Health Care Fraud:
Information on Most Common Schemes and the Likely Effect of Smart Cards
GAO-16-216: Published: Jan 22, 2016. Publicly Released: Feb 22, 2016.
What GAO Found
GAO's review of 739 health care fraud cases that were resolved in 2010 showed the following:
- About 68 percent of the cases included more than one scheme with 61 percent including two to four schemes and 7 percent including five or more schemes.
- The most common health care fraud schemes were related to fraudulent billing, such as billing for services that were not provided (about 43 percent of cases) and billing for services that were not medically necessary (about 25 percent).
- Other common schemes included falsifying records to support the fraud scheme (about 25 percent), paying kickbacks to participants in the scheme (about 21 percent), and fraudulently obtaining controlled substances or misbranding prescription drugs (about 21 percent).
- Providers were complicit in 62 percent of the cases, and beneficiaries were complicit in 14 percent of the cases.
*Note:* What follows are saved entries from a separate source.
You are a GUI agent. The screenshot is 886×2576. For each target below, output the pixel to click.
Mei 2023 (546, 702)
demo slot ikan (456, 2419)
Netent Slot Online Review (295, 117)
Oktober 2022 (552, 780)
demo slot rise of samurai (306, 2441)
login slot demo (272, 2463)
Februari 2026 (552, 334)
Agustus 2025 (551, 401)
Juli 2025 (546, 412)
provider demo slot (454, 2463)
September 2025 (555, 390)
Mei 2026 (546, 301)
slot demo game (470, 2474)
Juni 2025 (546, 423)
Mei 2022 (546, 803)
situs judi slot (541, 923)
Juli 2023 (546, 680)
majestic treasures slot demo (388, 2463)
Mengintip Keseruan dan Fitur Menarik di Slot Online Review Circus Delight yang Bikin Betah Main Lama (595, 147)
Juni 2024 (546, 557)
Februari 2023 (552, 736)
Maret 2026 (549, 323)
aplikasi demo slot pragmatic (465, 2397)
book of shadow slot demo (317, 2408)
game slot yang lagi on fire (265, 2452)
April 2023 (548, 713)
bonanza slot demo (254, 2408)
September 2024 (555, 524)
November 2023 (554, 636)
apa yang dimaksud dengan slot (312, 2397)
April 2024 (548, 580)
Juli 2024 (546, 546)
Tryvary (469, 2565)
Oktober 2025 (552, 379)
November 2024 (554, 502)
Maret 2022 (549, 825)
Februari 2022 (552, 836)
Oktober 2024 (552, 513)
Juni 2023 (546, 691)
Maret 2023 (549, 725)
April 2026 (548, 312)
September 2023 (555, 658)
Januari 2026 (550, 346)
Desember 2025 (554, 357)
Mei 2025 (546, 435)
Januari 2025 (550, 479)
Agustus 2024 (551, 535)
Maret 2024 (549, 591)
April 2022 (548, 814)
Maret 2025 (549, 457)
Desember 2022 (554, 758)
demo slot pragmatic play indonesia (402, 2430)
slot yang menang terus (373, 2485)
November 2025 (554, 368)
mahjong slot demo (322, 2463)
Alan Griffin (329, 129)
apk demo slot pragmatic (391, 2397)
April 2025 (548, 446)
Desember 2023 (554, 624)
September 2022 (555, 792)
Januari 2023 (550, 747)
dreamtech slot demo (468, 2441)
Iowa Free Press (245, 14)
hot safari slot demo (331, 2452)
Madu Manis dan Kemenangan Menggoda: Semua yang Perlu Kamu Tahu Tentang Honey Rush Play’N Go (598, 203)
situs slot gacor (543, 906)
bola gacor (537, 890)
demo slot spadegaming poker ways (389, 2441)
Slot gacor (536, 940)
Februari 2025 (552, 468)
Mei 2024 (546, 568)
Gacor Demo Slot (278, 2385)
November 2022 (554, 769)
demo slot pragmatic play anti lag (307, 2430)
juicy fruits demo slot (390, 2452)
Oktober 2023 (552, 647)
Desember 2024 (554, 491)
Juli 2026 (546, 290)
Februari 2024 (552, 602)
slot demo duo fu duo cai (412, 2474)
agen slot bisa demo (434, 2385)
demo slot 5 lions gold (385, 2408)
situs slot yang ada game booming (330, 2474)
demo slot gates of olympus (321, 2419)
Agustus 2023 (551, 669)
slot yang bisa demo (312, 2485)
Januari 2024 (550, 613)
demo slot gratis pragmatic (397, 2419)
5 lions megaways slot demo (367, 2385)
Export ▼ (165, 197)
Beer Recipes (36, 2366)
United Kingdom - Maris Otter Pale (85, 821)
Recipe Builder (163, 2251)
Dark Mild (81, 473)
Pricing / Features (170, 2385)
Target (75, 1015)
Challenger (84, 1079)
GAO's analysis found that the use of smart cards could have affected about 22 percent (165 cases) of cases GAO reviewed in which the entire or part of the case could have been affected because they included schemes that involved the lack of verification of the beneficiary or provider at the point of care. However, in the majority of cases (78 percent), smart card use likely would not have affected the cases because either beneficiaries or providers were complicit in the schemes, or for other reasons. For example, the use of cards would not have affected cases in which the provider misrepresented the service (as in billing for services not medically necessary), or when the beneficiary and provider were not directly involved in the scheme (as in illegal marketing of prescription drugs).
Percentage of 2010 Health Care Fraud Cases Reviewed That Could Have Been Affected by Use of Smart Card Technology
Why GAO Did This Study
While there have been convictions for multimillion dollar schemes that defrauded federal health care programs, there are no reliable estimates of the magnitude of fraud within these programs or across the health care industry. In some fraud cases, individuals have billed federal health care programs or private health insurance by using a beneficiary's or provider's identification information without the beneficiary's or provider's knowledge. One idea to reduce the ability of individuals to commit this type of fraud is to use electronically readable card technology, such as smart cards. Proponents say that these cards could reduce fraud by verifying that the beneficiary and the provider were present at the point of care.
GAO was asked to identify and categorize schemes found in health care fraud cases. This report describes (1) health care fraud schemes and their prevalence among cases resolved in 2010 and (2) the extent to which health care fraud schemes could have been affected by the use of smart card technology. GAO reviewed reports on health care fraud and smart card technology and reviewed court documents for 739 fraud cases resolved in 2010 obtained for a related 2012 GAO report on health care fraud. GAO is not making any recommendations.
The Department of Health and Human Services and the Department of Justice provided technical comments on a draft of this report, which GAO incorporated as appropriate.